Some of you know that author Cheryl Strayed (Wild) was also the anonymous writer of the "Dear Sugar" column on The Rumpus (She is back doing the Dear Sugar Podcast, without anonymity). In that column, readers would write in with desperate problems and Strayed would answer with long, exquisitely written, comforting answers.
A few months ago, I asked you readers to send me questions. This is the second installment in what will be an occasional column called “Dear Corn Syrup.” All you have to do is send in a question, and I will respond with a long, exquisitely written, comforting answer (but which might be of questionable nutritional value). You will note that the one for this week is book related, which is appropriate. I will answer any kind of question, however, provided that it entertains me. PG-13, please! This is a family show.
Dear Corn Syrup,
How do you pick books to read? Where do you get recommendations? (FYI - I have lists of books to read but rarely consult them, I tend to just read what ever crosses my path.)
Searching For Reading Love
I can’t tell from your question if the books that are crossing your path are fulfilling you. That is the only issue that matters. But since you add in that "FYI" to your question, I’m thinking that one of two things might be happening. There might be a gap between your desire to read good books and your easy breezy approach to finding them. Or, perhaps, you’re thinking that you “should” be reading things that you don’t actually want to read. Either way, I think it’s important to remember that there is no single Right Way to have a reading life.
I’d like to know a bit more about your lists. We certainly live in a list-driven society (e.g. 1001 Books You Must Read Before You Die), but those lists often box us into a reading plan that doesn’t tap our genuine interests or creativity. On the other hand, lists can tell us something about what we find compelling. They can pave a line of inquiry. They can help us keep track of our own thinking or keep us anchored to a goal. Which is it for you?
If you are happy with stumbling upon books as they cross your path, please unchain yourself from your lists! Be free! Unless you are in school, reading should not be homework.
But if you do want to more deliberately create a working reading list, here are some of the ways that I discover new titles:
1) Blogs! I read several regularly. River City Reading and The Gilmore Guide to Books are current favorites for literary fiction. Brain Pickings is great for discussion about nonfiction or Big Ideas.
2) Book review sites! I like reading The Millions, Shelf Awareness, and I love the Guardian’s book section.

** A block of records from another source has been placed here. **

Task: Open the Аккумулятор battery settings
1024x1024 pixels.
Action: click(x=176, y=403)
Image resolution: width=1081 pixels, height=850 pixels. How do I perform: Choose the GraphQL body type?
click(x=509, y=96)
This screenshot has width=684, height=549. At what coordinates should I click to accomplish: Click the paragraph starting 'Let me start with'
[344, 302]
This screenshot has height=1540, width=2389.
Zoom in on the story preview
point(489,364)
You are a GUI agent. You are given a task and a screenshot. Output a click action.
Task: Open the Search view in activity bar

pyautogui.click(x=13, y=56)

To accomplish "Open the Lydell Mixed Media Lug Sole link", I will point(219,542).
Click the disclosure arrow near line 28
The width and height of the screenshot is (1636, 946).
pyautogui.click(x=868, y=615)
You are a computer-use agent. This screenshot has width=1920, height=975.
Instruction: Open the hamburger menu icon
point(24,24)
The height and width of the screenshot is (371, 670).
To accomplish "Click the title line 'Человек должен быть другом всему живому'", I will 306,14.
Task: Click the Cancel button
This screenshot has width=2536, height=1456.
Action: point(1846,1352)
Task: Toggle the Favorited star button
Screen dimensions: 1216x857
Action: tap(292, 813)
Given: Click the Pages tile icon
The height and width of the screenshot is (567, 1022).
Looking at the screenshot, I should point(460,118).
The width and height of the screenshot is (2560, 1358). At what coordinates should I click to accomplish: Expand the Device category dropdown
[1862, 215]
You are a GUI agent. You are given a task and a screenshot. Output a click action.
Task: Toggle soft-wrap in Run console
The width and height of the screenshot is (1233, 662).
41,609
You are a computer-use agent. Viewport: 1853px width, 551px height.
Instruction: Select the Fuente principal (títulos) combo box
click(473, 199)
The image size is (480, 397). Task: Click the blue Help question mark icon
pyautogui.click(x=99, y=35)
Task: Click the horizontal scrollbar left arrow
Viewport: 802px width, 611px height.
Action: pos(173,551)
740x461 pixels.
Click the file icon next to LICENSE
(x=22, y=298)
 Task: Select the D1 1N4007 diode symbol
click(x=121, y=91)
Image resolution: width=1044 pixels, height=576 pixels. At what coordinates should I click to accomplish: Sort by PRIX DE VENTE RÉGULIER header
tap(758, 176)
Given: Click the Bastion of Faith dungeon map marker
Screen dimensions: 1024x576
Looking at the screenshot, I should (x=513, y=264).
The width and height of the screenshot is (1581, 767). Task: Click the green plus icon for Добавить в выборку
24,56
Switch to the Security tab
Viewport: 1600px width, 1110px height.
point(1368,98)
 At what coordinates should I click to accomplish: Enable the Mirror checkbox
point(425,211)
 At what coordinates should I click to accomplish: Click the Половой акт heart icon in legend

3) Podcasts! In my efforts to become more fit – fittish, perhaps – I spend a lot of time walking and running. Mostly walking, because…pain. I have found that listening to podcasts about reading is my favorite way to make that time pass more pleasantly. My favorites these days are The Readers (two guys talking about bookish things -- they call it “book banter”); Books on the Nightstand (two people who both work in the book industry talking about book issues and making recommendations); and The Book Riot Podcast (two people talking about book news – with a strong focus on reading and technology).
4) Bookstores! They have tables full of books (and, often, cookies!). If I’m honest, I learn the most about what’s available by being out in the world and getting my hands on new books. And don’t forget all the new book smell….
I’d be curious to find out whether “crunchy bacon” would be a good kind of smell to encounter in a bookstore. I'm guessing yes.